Did I tell you that I had been to a sentimental work out called 'Grihanathan' lately, that served little purpose other than remind me that this is yet another film that has been stocked up with plenty and plenty of overused formulae?
Vishwanathan Nair (Mukesh) is the general manager of a private firm, married happily to Anitha (Sonia Aggarwal). The couple has a child and all is hunky dory in their family life except for the disgruntled smirk that occupies Anitha's face, 24 x 7. The reason is Vishwanathan's extravagance that she simply cannot stand.
Having watched another film on the folly of wastefulness recently, ('Diamond Necklace' to be more precise), I should say that 'Grihanathan' seemed unpardonable a cinematic offence to me. And the grievances that I have to list out are more than one.
With so many women neighbors vying for his attention, we would expect Vishwanathan Nair to be a Casanova, which he is not.

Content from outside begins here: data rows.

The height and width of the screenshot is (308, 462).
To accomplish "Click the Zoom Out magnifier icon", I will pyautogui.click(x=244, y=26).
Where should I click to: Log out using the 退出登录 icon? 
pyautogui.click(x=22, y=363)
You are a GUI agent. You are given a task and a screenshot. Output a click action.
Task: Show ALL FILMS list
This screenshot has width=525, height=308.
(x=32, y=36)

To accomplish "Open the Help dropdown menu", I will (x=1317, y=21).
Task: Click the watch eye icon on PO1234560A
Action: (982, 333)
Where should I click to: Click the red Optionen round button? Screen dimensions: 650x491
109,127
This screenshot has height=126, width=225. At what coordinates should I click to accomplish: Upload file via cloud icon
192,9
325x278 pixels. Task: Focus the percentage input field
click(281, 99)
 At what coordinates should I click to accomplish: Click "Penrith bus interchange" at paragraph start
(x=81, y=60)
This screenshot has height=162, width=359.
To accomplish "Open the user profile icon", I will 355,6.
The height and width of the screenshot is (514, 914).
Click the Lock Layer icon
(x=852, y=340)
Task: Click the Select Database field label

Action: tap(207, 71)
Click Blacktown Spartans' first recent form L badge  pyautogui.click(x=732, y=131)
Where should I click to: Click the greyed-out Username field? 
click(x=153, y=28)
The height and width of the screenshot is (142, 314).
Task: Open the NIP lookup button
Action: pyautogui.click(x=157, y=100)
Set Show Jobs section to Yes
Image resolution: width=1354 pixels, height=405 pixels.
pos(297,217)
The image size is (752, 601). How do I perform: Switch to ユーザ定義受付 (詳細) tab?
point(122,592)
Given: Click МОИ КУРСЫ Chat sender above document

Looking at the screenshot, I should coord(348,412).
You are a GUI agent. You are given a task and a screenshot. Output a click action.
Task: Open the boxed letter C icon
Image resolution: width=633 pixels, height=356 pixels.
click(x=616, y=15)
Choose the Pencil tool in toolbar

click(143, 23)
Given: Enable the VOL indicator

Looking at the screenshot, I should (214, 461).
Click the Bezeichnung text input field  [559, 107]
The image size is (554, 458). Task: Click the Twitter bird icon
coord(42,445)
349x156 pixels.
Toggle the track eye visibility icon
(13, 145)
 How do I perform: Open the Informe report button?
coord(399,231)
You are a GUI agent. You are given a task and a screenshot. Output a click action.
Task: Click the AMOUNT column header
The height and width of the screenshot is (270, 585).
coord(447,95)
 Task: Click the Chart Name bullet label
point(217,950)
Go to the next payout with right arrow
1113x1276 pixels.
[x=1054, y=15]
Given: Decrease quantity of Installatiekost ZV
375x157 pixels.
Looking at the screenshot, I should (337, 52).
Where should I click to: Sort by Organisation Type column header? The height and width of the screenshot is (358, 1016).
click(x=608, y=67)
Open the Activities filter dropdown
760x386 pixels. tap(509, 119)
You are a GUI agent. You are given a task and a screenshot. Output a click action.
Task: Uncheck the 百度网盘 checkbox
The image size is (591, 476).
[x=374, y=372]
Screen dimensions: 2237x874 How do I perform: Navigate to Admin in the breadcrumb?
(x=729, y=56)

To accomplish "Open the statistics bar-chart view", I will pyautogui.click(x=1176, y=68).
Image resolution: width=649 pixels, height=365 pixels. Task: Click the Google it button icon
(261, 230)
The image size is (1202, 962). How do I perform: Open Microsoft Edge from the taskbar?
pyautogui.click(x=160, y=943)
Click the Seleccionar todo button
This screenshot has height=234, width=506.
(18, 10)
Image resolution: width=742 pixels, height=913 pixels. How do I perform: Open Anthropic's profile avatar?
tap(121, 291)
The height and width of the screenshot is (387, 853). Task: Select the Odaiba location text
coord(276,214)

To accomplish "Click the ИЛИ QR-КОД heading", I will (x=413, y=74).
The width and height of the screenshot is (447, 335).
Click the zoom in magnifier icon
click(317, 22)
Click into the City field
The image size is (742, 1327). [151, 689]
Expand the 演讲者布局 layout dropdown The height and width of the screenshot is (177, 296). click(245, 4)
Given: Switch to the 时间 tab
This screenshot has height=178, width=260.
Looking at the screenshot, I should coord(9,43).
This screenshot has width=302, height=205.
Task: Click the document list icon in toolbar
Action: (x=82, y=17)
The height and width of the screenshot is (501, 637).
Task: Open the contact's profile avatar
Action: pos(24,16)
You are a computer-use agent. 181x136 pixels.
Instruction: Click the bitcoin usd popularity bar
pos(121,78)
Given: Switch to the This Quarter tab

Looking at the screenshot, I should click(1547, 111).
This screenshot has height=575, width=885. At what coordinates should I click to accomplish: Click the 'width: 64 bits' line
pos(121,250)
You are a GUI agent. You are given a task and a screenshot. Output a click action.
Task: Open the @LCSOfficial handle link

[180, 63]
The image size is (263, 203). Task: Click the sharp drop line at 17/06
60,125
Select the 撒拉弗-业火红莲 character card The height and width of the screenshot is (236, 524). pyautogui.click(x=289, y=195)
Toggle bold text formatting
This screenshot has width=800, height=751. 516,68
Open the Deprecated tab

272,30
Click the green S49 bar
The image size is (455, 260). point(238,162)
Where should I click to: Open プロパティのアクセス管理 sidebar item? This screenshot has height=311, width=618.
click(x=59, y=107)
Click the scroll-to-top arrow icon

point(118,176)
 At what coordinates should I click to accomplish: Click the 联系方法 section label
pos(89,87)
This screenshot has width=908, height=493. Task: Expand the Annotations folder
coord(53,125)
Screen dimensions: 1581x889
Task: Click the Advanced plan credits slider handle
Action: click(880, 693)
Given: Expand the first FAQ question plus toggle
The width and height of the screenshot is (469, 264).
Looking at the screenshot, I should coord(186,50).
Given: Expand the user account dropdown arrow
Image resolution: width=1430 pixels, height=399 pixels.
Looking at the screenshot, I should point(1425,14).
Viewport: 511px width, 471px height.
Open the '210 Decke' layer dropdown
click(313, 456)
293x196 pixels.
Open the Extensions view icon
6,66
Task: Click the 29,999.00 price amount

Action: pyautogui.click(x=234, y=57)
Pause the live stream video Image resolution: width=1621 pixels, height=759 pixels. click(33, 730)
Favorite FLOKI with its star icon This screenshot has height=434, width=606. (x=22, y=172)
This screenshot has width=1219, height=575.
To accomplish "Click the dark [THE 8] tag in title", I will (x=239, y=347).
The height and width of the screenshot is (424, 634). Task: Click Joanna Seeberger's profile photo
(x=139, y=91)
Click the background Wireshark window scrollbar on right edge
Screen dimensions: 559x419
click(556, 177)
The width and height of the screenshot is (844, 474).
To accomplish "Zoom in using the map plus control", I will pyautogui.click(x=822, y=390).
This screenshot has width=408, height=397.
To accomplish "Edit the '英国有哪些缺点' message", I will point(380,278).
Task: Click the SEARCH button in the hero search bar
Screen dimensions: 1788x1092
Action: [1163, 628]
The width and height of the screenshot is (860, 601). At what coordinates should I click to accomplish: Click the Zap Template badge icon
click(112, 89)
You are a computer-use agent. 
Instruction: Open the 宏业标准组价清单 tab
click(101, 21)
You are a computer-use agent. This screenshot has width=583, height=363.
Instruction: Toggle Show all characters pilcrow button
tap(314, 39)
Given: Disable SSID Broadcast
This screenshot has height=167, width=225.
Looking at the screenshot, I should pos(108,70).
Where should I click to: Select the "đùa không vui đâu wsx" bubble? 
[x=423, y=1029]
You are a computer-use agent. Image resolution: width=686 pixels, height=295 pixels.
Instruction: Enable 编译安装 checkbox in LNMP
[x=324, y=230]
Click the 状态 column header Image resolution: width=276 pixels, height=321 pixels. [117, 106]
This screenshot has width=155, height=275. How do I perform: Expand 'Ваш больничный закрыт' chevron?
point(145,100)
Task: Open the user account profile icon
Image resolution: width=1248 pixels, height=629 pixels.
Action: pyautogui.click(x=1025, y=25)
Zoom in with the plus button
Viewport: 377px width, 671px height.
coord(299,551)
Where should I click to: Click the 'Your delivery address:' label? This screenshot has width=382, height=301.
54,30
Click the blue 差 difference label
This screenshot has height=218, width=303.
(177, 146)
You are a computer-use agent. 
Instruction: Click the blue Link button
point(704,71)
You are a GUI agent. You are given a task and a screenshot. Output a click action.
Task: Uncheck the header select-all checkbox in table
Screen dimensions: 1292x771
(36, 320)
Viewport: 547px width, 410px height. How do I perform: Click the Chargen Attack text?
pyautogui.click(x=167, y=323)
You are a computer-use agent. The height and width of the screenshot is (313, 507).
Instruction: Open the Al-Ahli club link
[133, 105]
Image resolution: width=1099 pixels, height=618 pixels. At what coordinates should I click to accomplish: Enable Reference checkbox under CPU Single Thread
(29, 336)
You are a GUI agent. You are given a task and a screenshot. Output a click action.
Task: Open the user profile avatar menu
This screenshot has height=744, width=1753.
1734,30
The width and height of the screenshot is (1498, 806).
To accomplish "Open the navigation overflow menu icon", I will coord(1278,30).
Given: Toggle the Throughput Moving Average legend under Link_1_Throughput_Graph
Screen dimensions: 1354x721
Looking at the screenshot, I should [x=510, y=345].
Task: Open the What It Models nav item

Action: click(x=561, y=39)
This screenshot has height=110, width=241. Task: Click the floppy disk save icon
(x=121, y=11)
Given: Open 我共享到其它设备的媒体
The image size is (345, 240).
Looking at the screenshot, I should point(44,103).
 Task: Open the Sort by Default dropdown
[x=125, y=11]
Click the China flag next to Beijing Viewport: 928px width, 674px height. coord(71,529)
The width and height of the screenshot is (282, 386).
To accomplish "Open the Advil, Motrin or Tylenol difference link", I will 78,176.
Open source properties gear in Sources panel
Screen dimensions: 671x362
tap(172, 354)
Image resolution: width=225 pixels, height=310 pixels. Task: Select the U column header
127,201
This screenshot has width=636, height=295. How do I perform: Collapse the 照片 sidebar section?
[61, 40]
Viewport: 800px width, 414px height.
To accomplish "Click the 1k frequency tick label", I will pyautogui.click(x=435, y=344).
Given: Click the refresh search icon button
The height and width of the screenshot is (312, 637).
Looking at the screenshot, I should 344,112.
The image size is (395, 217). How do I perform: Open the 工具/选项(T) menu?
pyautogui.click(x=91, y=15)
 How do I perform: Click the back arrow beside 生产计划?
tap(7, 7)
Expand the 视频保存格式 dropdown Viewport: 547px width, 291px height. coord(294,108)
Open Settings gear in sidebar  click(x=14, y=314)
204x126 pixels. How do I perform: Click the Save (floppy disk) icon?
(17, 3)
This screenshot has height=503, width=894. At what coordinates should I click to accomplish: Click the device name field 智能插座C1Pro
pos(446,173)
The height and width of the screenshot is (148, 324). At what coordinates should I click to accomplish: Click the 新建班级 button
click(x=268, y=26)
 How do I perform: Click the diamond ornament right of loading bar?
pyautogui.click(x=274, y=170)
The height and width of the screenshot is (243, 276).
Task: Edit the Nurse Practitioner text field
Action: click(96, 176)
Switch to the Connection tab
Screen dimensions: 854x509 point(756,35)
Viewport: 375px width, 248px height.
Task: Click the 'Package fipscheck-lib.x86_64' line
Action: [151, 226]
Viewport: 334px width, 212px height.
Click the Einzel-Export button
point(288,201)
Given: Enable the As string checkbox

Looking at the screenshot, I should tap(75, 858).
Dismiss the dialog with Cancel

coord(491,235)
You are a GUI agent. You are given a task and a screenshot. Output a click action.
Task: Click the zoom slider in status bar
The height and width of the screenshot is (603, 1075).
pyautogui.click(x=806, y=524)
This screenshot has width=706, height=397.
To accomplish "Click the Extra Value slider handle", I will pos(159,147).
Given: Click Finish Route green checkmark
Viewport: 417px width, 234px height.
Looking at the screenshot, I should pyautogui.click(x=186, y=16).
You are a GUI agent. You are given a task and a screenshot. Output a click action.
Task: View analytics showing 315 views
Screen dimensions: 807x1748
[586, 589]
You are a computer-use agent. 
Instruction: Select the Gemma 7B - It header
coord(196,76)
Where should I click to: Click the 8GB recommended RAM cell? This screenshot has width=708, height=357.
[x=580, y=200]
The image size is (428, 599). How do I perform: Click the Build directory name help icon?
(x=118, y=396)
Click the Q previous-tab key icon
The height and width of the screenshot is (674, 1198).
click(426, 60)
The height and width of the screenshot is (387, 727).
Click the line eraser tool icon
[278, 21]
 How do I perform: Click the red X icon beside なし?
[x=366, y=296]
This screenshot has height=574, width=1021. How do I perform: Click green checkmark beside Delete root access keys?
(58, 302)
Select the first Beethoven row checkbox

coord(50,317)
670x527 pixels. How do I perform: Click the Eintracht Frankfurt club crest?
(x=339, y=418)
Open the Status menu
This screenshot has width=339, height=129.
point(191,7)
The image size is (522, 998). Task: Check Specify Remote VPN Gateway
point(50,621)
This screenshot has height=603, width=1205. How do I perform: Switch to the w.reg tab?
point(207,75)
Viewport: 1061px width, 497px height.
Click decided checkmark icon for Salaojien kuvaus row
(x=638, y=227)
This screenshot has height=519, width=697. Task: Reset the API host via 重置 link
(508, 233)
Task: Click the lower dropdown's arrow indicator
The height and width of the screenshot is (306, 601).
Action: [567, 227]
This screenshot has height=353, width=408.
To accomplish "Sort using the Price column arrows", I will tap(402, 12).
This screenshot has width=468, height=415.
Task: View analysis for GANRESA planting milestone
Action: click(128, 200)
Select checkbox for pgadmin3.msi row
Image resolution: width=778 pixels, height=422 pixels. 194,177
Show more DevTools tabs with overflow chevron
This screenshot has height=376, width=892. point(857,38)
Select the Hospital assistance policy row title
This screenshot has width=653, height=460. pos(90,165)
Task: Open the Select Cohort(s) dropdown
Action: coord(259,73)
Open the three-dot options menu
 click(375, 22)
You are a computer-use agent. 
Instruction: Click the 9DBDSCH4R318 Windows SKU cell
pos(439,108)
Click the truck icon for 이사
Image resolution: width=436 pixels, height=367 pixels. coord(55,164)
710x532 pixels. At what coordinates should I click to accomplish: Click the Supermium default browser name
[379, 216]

He looks his age, sports a paunch, and tries hard to be believable. I wonder if these are the criteria that make a man hot property, and only then GV (as he is affectionately called by his female fans) would fit the bill.
This film so much reminds you of the Rajasenan films that were made a good ten to fifteen years back, but some of which remain still enjoyable. When I say 'Grihanathan' reminds you of those films, I do not mean that this is a film that could be compared with it. It merely reminds you and makes you wish that you were watching one of those films instead.
House management, you see, isn't as easy as it seems. It takes a lot of courage to talk it out with the vegetable vendor, pay your bills and decide on which kinda fish you are going to have for lunch. It's a skill that requires mathematical precision, and keeping a notebook at hand might always be beneficial.
That's the kind of moral that I took home after 'Grihanathan'. I haven't been able to put all this into practice as yet, because the latter half of the film that portrays the fall of GV and the rise of Anitha, has still left me in shock. Absurd is something that we can put up with, but what if the writing doesn't even stop there?
Mukesh has no issues playing the title role. Sonia Aggarwal, they say, has been waiting for the perfect role to make her debut in Malayalam. Finally she does, and I didn't see her sweating it out; not with this performance anyhow. If at all there was someone who really moved mountains, it must have been Bhagyalekshmi whose voice is the best thing about Anitha!
Thus, 'Grihanathan' ends up being a woefully pedestrian effort, with a story that lacks plausibility and surprise. It isn't a really bad film, as in 'Bad', but unfortunately in these good cinema times, anything that doesn't offer something special, gets to be branded lifeless. And lifeless almost equals, bad.